UK Dividend Tax Explained: Step-By-Step Guide


You might have heard the word ‘dividends’ being tossed around in business circles, but if you’re new to the world of self-employment and running a limited company, you might not know exactly what a dividend is. So, what is a dividend and how do they help you be more tax-efficient?

Dividends are payments made to company shareholders from the profits of a company after Corporation Tax has been accounted for. When operating your business as a limited company, the most tax-efficient way of extracting money from your company is usually via dividends.

What is a dividend?

If your limited company has made a profit, it can distribute these earnings to shareholders by way of a ‘dividend’. Profit is the money the company has remaining after paying all business expenses and liabilities, plus any outstanding taxes (such as Corporation Tax and VAT).

It’s important to remember that dividends cannot be counted as a business expense when calculating your Corporation Tax and that it’s illegal to pay a dividend if your company does not have sufficient profit after tax available to cover the dividend amount.

Any ‘retained profit’ in a limited company could have been accumulated over a number of years. If the director(s) choose not to distribute any excess profits as dividends at the end of the company’s accounting period, then the accumulated profit remains available to distribute at a later date.

Usually, the most tax-efficient way to pay yourself as a director is by taking a combination of a low salary and dividends from your limited company. The salary will be paid to you as a director, in the same way as a regular employee.

How does your company issue a dividend?

If you want to issue a dividend, then you need to hold a meeting of directors to “declare” the dividend. The meeting needs to be minuted and a record kept of it. This is the case even if you are the sole director of your limited company, though it may then just be a case of issuing the correct paperwork. If you use a good online accounting software system, then it should usually take care of all the admin for you.

For each dividend payment your company makes, you need to issue a dividend voucher that shows the following:

  • date the dividend is paid
  • company name
  • names of the shareholders being paid a dividend
  • amount of the dividend.

You should give a copy of the voucher to all recipients of the dividend amount and keep a copy for your company’s records.

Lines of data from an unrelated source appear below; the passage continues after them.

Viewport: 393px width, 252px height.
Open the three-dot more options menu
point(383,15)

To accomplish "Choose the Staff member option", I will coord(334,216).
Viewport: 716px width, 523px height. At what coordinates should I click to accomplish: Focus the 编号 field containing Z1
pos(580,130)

Dividends should usually be distributed according to the percentage of company shares owned by each shareholder. So, If you own half the company’s shares, you should receive 50% of each dividend distribution.

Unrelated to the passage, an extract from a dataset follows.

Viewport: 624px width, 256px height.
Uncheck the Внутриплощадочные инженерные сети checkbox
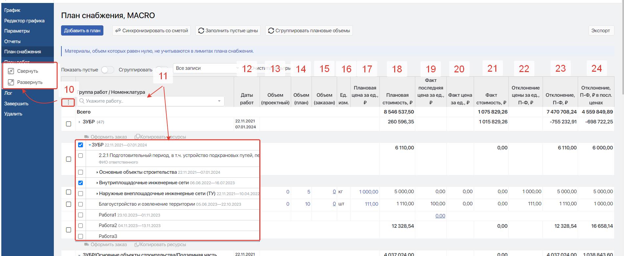[80, 183]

Understanding tax on dividends

Your company does not need to pay tax on any dividend payments it issues, but the shareholders may have to pay tax on the dividends they receive based on their personal circumstances, through their annual Self Assessment.

Running your business as a limited company can be a tax-efficient way to operate, as neither the company nor you as an employee will need to pay National Insurance Contributions (NICs) on dividends.

If you take a higher salary than the relevant National Insurance (NI) thresholds, both employer’s and employee’s NICs would be payable. Many limited company owners combine dividend payments with a low salary to operate their business and their personal finances tax-efficiently.

Understanding the annual tax-free UK Dividend Allowance

You can earn up to £1,000 for the 2023/24 tax year and £500 for 2024/25, before you pay any Income Tax on your dividends, this figure is over and above your Personal Tax-Free Allowance of £12,570 in the 2023/24 and 2024/25 tax years.